EXERCISE AIM »
Pictures must not be copied, but every entry must be reproduced exactly.

Segment Start: DATA TO USE

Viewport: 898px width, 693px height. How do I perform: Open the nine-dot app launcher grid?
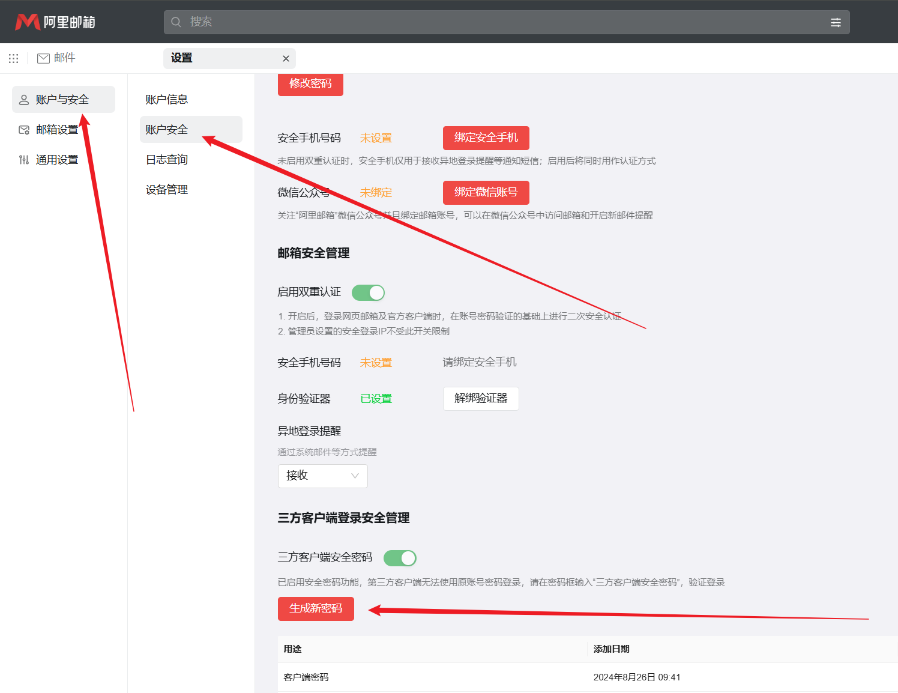(14, 58)
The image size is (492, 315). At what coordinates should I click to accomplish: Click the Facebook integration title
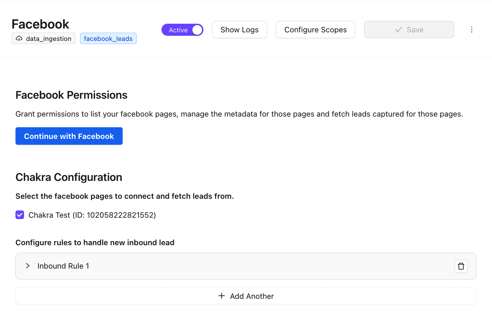(41, 24)
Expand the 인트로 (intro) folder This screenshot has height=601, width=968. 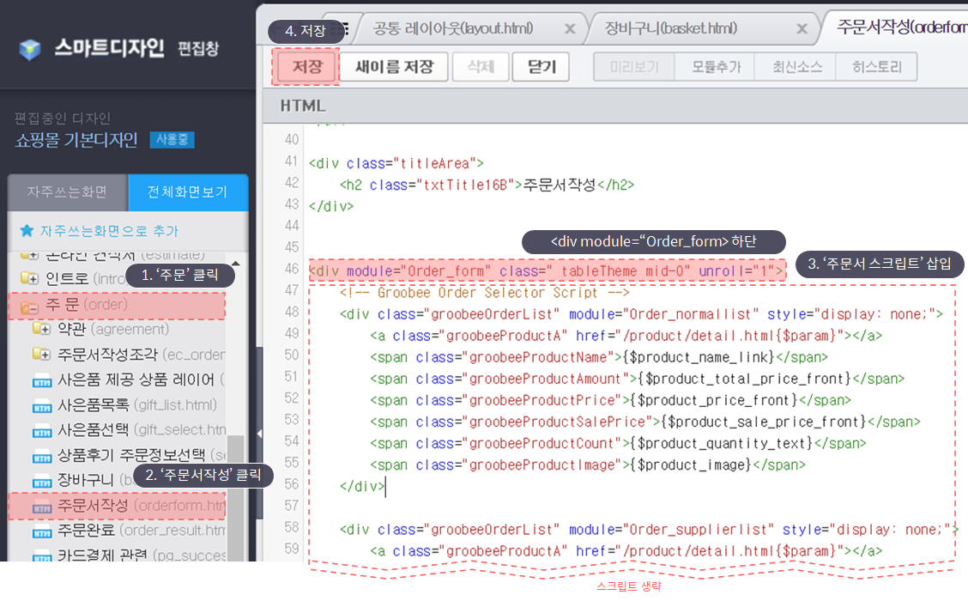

Segment End: DATA TO USE

EXERCISE ANSWER »
Viewport: 898px width, 693px height. How do I perform: Open the nine-dot app launcher grid?
(14, 58)
The image size is (492, 315). At what coordinates should I click to accomplish: Click the Facebook integration title
(41, 24)
Expand the 인트로 (intro) folder This screenshot has height=601, width=968. 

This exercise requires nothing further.